Pharmacological treatments for non-
alcoholic steatohepatitis (NASH) are still unsatisfactory.
Fibrosis is the most significant predictor of mortality and many
anti-fibrotic agents are under evaluation. Herein, we assessed in vitro the effects of the FXR agonist
obeticholic acid (OCA) and the dual FXR/TGR5 agonist
INT-767 in a well-established co-culture NASH model. Co-cultures of human
hepatoma and hepatic stellate (HSCs) cells were exposed to
free fatty acids (FFAs) alone or in combination with OCA or
INT-767.
mRNA expression of HSCs activation markers and FXR engagement were evaluated at 24, 96 and 144 hours.
Collagen deposition and
metalloproteinase 2 and 9 (MMP2-9) activity were compared to
tropifexor and
selonsertib. FFAs induced
collagen deposition and MMP2-9 activity reduction. Co-treatment with OCA or
INT-767 did not affect ACTA2 and COL1A1 expression, but significantly reduced FXR and induced SHP expression, as expected. OCA induced a dose-dependent reduction of
collagen and induced MMP2-9 activity.

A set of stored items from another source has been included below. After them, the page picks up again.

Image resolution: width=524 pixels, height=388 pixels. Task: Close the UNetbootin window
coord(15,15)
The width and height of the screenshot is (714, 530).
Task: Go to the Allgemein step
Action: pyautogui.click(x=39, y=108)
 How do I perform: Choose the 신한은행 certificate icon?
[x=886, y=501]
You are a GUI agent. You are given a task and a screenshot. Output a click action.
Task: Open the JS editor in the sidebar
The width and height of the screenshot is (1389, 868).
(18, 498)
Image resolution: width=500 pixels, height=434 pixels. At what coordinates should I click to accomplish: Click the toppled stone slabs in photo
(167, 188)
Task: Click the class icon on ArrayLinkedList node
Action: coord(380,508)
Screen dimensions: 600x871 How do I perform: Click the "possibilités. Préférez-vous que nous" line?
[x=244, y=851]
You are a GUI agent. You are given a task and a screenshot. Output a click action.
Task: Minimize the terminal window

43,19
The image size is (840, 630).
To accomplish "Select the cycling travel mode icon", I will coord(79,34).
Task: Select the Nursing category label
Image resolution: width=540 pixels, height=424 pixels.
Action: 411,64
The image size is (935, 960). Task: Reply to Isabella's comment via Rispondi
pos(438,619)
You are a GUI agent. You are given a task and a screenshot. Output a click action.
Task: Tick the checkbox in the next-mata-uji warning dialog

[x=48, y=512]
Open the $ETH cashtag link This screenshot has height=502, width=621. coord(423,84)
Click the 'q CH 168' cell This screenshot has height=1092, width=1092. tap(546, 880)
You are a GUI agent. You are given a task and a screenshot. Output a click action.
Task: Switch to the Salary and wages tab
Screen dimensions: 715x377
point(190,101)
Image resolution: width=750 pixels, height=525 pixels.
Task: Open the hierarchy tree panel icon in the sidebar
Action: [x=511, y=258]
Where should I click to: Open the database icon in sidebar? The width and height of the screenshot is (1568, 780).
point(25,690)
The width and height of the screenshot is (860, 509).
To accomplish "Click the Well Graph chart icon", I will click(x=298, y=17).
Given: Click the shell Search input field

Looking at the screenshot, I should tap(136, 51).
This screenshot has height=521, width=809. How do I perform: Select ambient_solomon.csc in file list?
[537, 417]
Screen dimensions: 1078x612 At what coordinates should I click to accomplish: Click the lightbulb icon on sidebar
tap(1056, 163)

Similarly,
INT-767 induced
collagen reduction at 96 h and a slight increase in MMP2-9.
Tropifexor and
Selonsertib were also effective in
collagen reduction but showed no modulation of MMP2-9. All tested compounds reduced
collagen deposition. OCA exerted a more potent and long-lasting effect, mainly related to modulation of
collagen turn-over and MMP2-9 activity.